* WHAT IS EXPECTED
Locate every line in the rows below that contains the word "icon" and copy each such line. Match case exactly, so a word differing only in capitalization does not count.

* RECORDS TO PROCESS
★ ★ ★ ★ ★

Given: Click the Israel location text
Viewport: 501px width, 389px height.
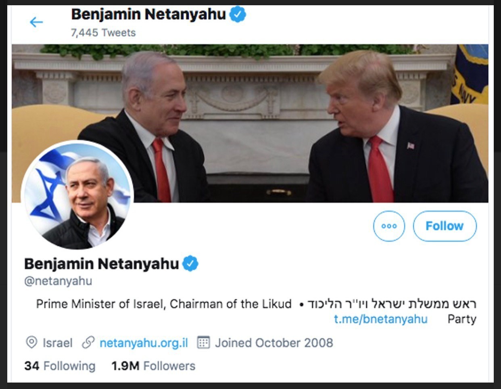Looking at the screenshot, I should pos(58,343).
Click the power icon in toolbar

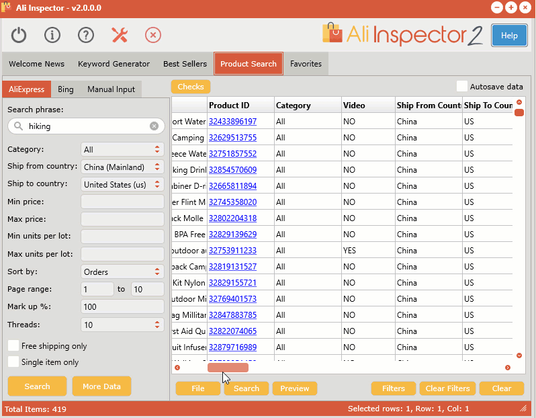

★ ★ ★ ★ ★

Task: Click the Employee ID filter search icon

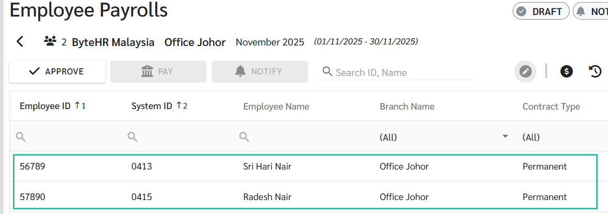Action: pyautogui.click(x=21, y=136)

★ ★ ★ ★ ★

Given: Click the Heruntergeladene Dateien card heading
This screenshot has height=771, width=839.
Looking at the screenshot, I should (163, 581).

★ ★ ★ ★ ★

* WRITTEN SOLUTION
Click the power icon in toolbar
Task: Click the Employee ID filter search icon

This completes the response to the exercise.